The Premier Inn on Putney Bridge is closing in June

Bridge hotel shuts on 12 June as Whitbread overhaul hits; High Street construction site has also gone quiet.
Exterior of Premier Inn hotel with a large purple sign and blue sky above.

The Premier Inn at Putney Bridge is closing permanently on 12 June.

The closure comes on the same day parent company Whitbread announced it is cutting 3,800 jobs across the UK and Ireland, scrapping all 197 of its remaining branded restaurants, and selling £1.5 billion of freehold properties as part of a major five-year overhaul.

It’s unclear whether the Putney Bridge closure is a direct consequence of that announcement or a separate decision from a review of the company’s estate.

The hotel has operated on the south bank of Putney Bridge for more than two decades. It has 74 rooms and a riverside location, exactly the kind of freehold asset Whitbread has said it plans to sell.

There have been rumours for some time that it intends to get rid of the property which has been fuelled by an obvious lack of external maintenance – especially its main sign – even if the rooms inside have remained updated.

Large purple Premier Inn advertisement in a city street, featuring a crescent moon and stars, with red double-decker buses and modern buildings in the background.

Chief executive Dominic Paul said the plan would transform Whitbread into “a higher-margin, higher-returning pure-play hotel business.” The restructuring follows sharp increases in business rates and National Insurance, as well as pressure from activist investor Corvex Management, and a rise in energy costs linked to tensions in the Middle East.

Bookings for the Putney Bridge site cut off abruptly on Monday 12 June.

A second Premier Inn project, a few minutes away

More concerningly, on the Putney side of the bridge, a separate project bearing the same brand has gone quiet.

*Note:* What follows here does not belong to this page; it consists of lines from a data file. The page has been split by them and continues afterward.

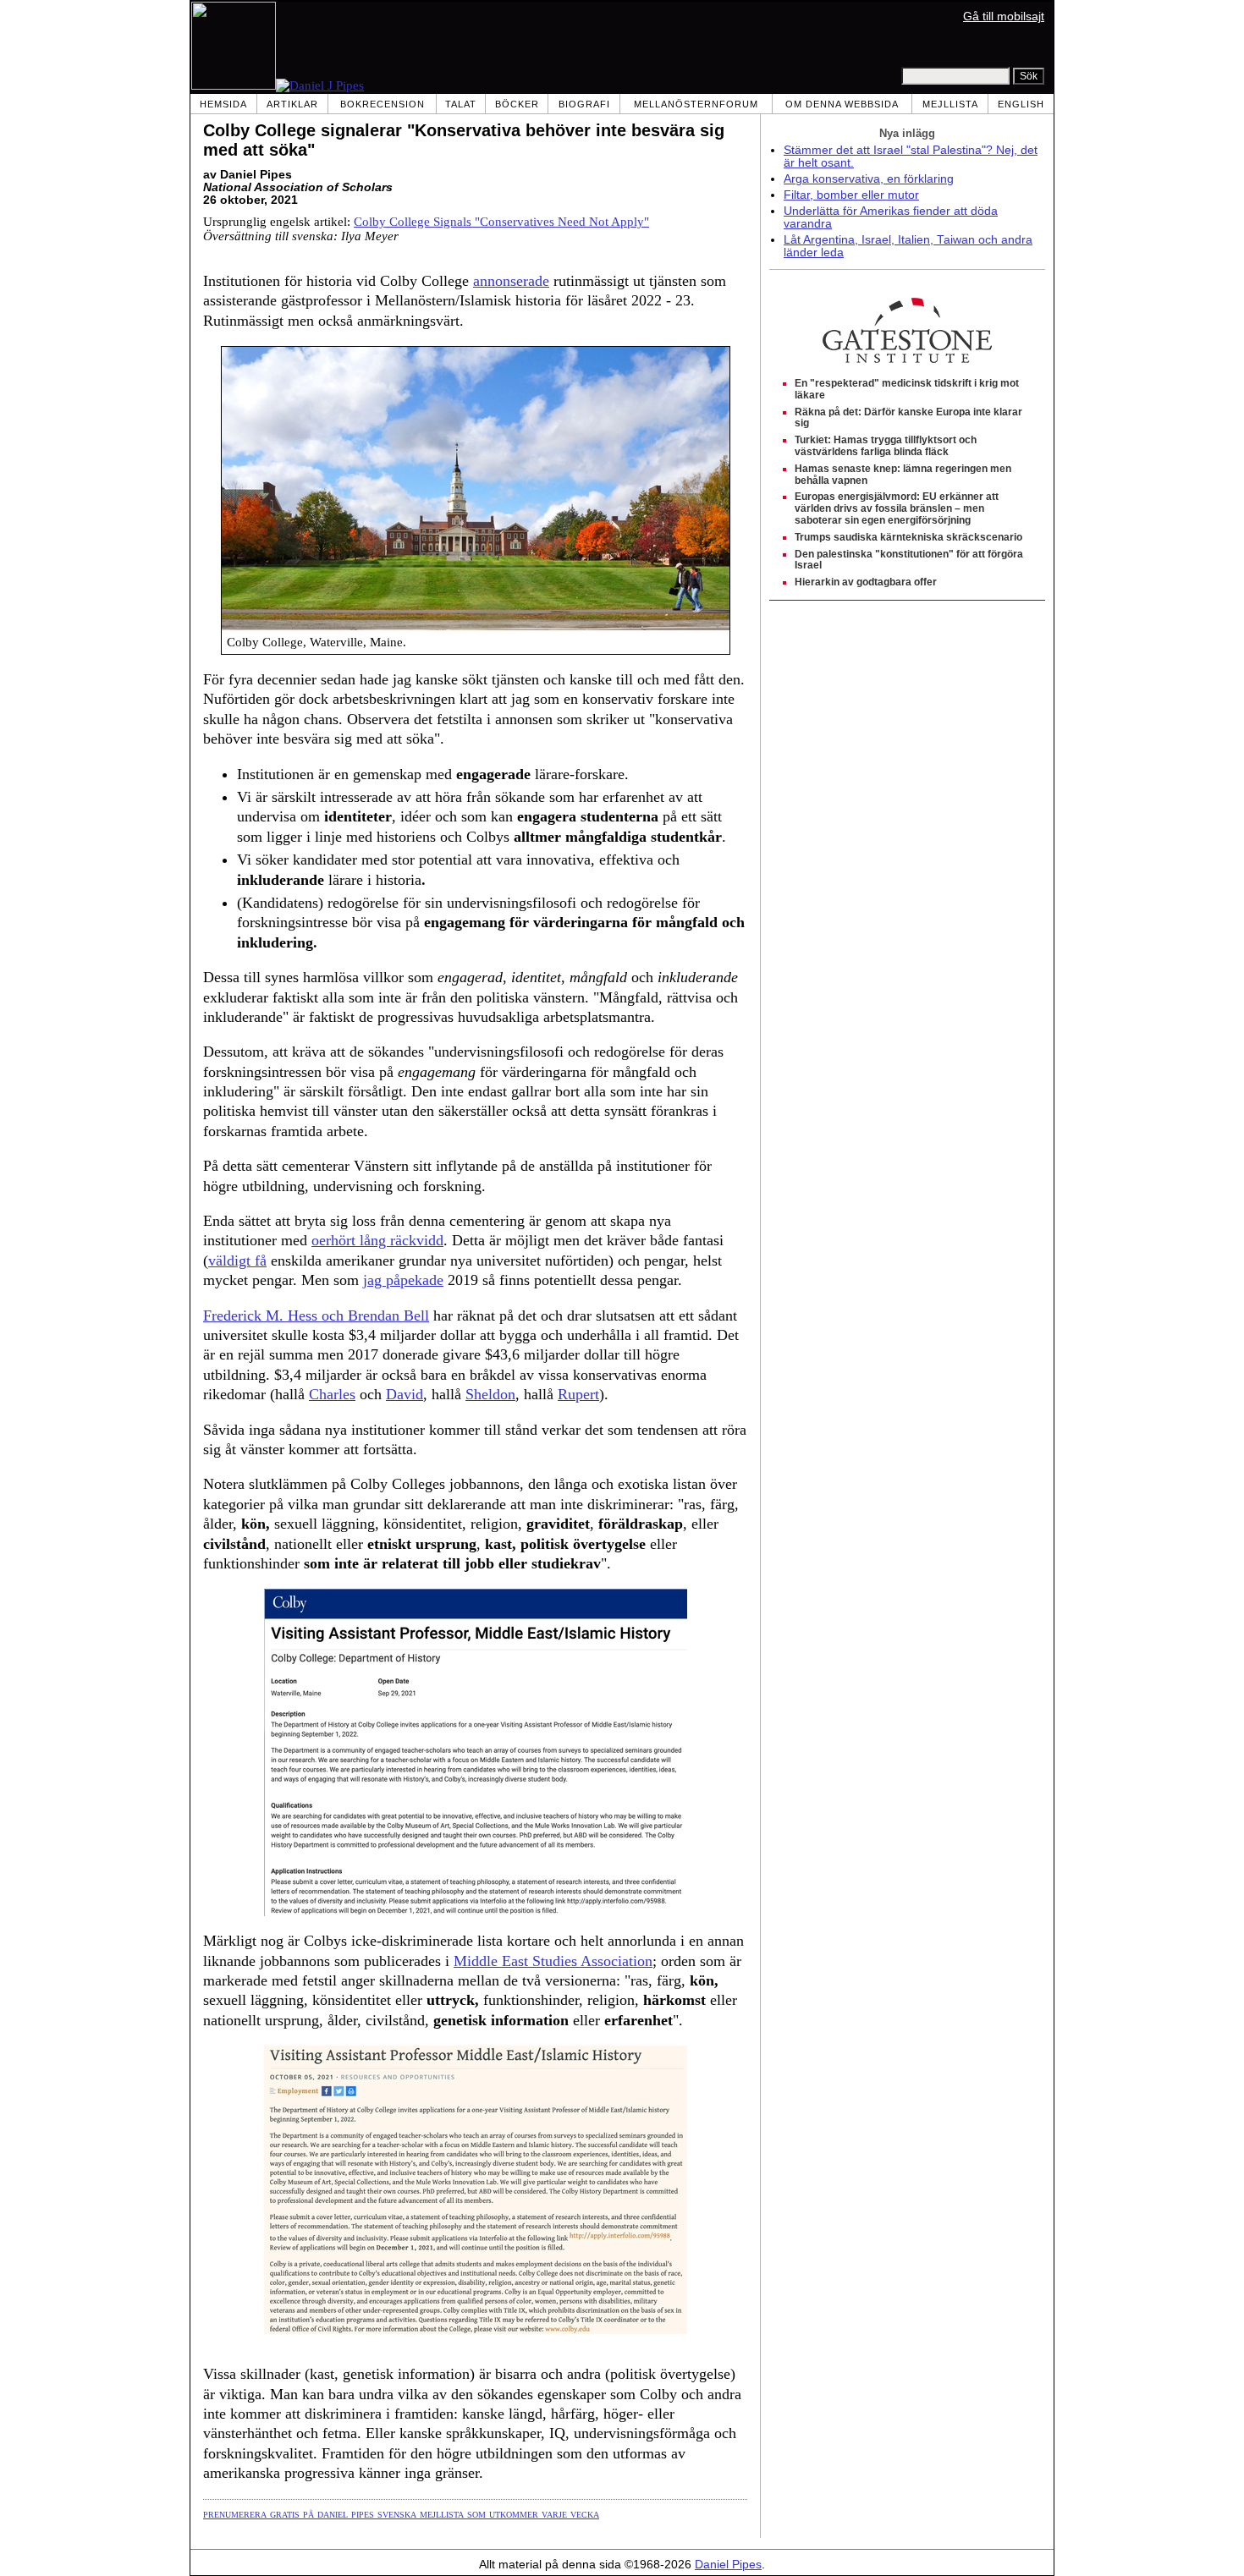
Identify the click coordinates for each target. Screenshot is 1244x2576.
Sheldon (490, 1394)
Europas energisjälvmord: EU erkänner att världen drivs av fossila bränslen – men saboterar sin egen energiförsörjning (897, 508)
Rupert (578, 1394)
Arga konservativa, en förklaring (869, 179)
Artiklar (292, 104)
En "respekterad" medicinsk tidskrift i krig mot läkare (907, 389)
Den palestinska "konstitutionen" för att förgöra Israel (909, 560)
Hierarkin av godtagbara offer (866, 582)
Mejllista (950, 104)
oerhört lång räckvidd (377, 1240)
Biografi (584, 104)
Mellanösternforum (696, 104)
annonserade (511, 280)
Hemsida (223, 104)
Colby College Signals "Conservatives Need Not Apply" (501, 221)
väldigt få (237, 1260)
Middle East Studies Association (553, 1961)
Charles (332, 1394)
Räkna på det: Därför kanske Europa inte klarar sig (908, 418)
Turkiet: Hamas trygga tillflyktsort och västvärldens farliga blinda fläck (886, 446)
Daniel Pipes (728, 2564)
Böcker (517, 104)
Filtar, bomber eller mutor (851, 195)
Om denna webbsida (842, 104)
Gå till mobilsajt (1003, 16)
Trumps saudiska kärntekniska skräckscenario (908, 537)
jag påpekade (403, 1280)
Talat (460, 104)
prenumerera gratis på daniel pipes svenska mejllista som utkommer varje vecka (401, 2513)
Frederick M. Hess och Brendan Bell (316, 1315)
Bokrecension (382, 104)
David (404, 1394)
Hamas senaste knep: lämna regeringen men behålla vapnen (903, 474)
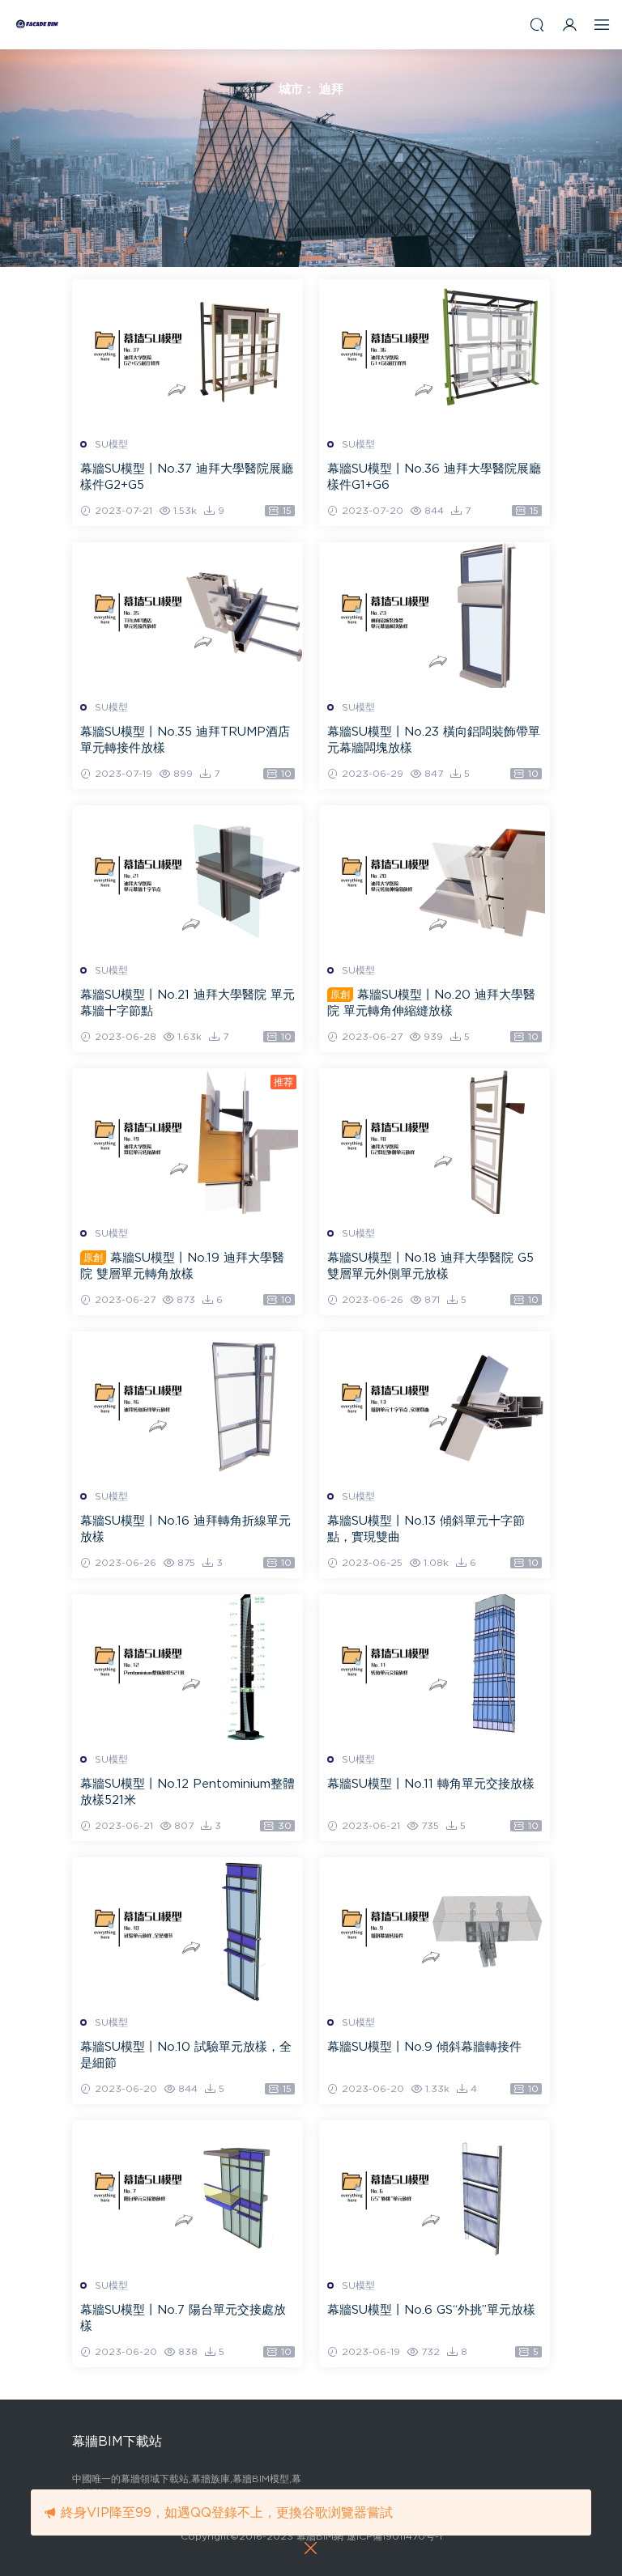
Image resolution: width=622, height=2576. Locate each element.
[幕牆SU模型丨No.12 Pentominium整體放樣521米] (187, 1667)
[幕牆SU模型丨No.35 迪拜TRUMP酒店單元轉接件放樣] (187, 615)
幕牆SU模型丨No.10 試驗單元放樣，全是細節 (186, 2055)
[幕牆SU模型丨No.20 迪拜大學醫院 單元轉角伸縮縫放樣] (434, 878)
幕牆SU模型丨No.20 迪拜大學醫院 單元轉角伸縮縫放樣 (431, 1003)
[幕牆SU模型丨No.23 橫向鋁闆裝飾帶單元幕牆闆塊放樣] (434, 615)
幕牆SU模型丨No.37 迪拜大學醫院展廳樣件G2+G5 (186, 477)
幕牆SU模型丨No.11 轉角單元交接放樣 (431, 1784)
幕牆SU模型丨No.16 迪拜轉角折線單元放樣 (185, 1529)
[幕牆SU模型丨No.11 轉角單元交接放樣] (434, 1667)
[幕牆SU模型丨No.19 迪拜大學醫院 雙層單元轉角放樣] (187, 1141)
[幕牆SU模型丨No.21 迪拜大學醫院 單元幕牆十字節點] (187, 878)
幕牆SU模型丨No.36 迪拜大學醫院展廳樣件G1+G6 (434, 477)
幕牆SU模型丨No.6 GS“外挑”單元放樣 (431, 2310)
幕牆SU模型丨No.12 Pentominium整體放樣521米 (187, 1792)
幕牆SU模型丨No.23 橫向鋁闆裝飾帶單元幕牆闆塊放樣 (433, 740)
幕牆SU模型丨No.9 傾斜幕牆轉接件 (424, 2047)
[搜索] (537, 24)
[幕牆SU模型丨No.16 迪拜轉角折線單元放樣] (187, 1404)
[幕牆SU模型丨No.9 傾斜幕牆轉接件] (434, 1930)
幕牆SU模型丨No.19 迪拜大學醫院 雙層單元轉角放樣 (182, 1266)
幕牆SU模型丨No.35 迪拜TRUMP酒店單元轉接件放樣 (185, 740)
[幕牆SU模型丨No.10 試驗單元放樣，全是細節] (187, 1930)
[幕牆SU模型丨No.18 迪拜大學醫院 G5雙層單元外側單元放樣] (434, 1141)
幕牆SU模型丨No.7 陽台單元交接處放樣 (183, 2318)
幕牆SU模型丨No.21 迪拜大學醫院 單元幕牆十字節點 (187, 1003)
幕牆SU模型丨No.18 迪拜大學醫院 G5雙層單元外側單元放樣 (430, 1266)
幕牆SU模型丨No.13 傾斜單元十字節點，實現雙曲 (426, 1529)
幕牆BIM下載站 (36, 24)
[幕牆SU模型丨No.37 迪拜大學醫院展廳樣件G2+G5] (187, 352)
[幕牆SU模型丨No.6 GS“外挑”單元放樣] (434, 2193)
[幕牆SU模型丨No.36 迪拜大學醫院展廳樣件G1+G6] (434, 352)
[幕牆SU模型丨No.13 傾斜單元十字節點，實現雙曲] (434, 1404)
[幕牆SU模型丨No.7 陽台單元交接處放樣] (187, 2193)
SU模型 (111, 444)
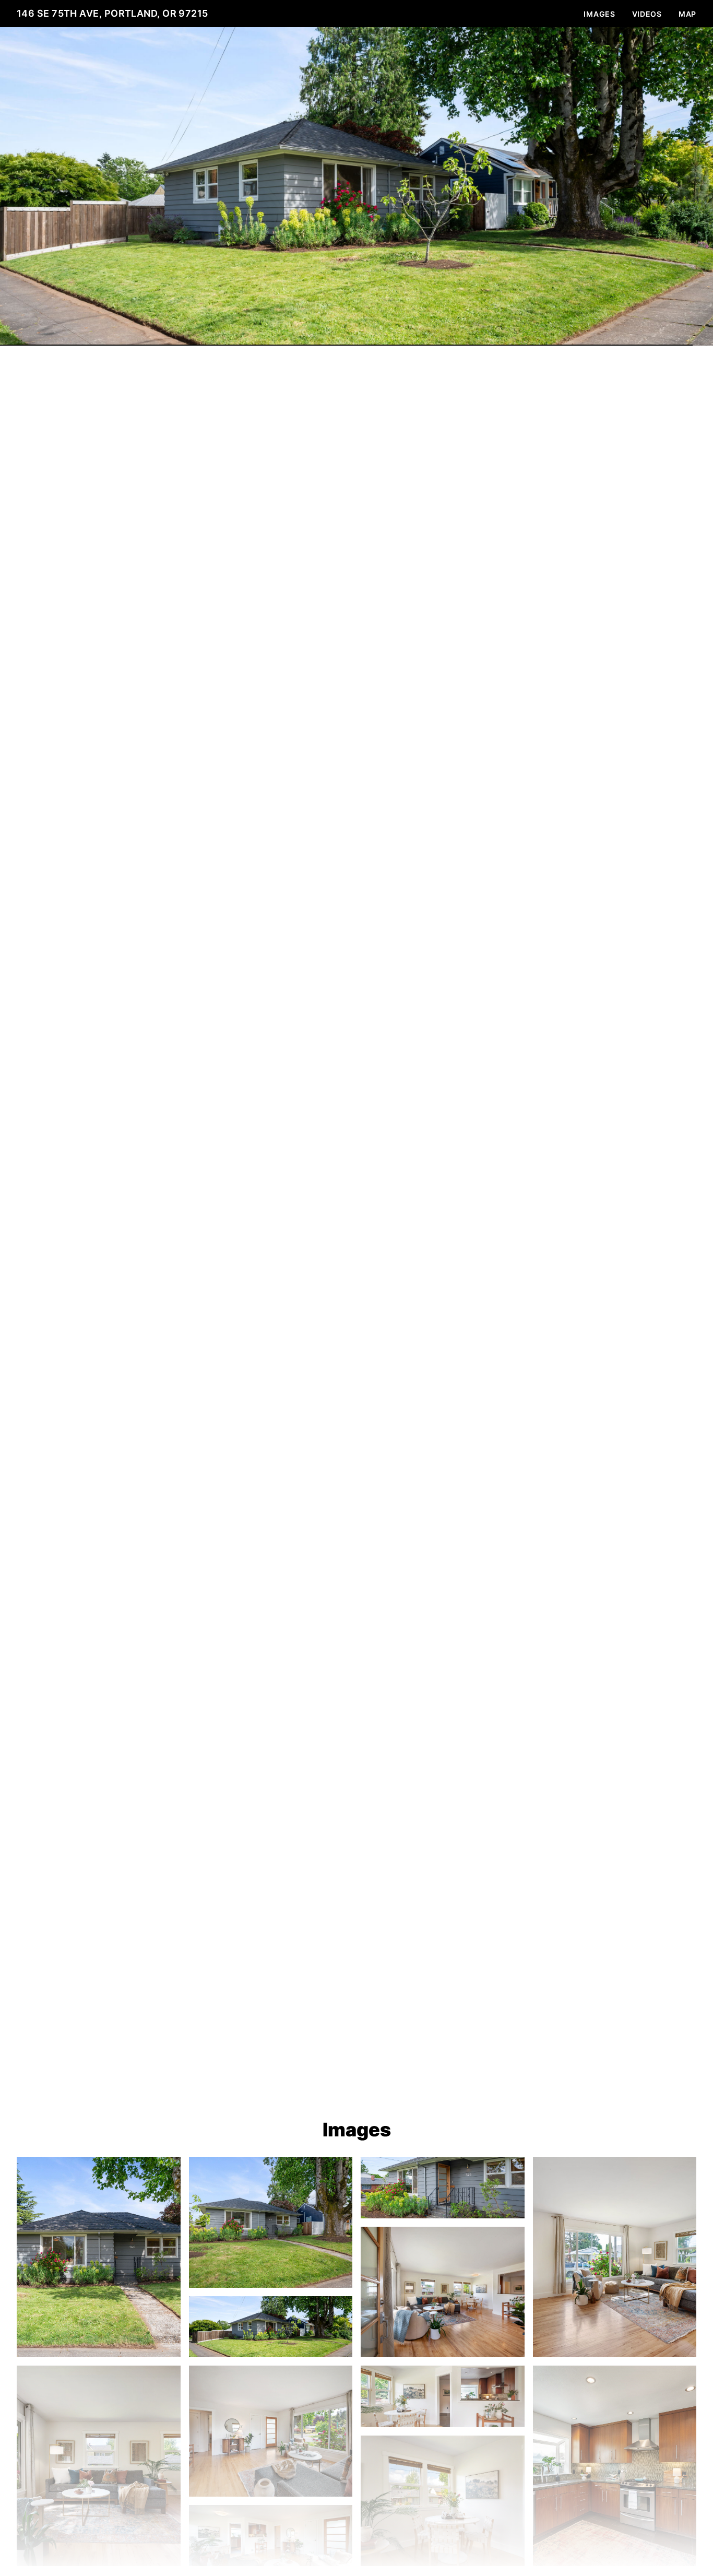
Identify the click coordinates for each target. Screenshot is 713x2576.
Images (599, 13)
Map (687, 13)
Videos (647, 13)
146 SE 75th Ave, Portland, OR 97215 (112, 13)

The Hub by Premier Inn under construction at 31–43 Putney High Street on the corner of the High Street and Putney Bridge Road. It is being built by developer Mosser Limited, not Whitbread, and is planned to open around 2028 with approximately 200 rooms.

But the construction site had gone quiet for over a month. An office on the site has been removed, there has been no noise or obvious demolition activity and the “pit lane” approved back in February that would see lorries pull up and take away rubble from the demolition of the existing buildings has yet to be built.

Levellers Court construction
Levellers Court behind the High Street has gone quiet and the site office has gone

Workers were present on Thursday, but general activity has stalled. Construction had resumed in March after a quieter spell, with a foreman citing inspections and lorry access issues. The planning approval for the development came with a two-year pavement closure on Putney High Street and an unresolved question about how the hotel would receive deliveries.

Two Premier Inn-branded projects sit within a few minutes of Putney Bridge. One is closing with short notice to staff and redundancies expected. The other is stalled on the day Whitbread announced the biggest reset in its modern history. The connection between them is branding, not ownership, but the coincidence is hard to ignore.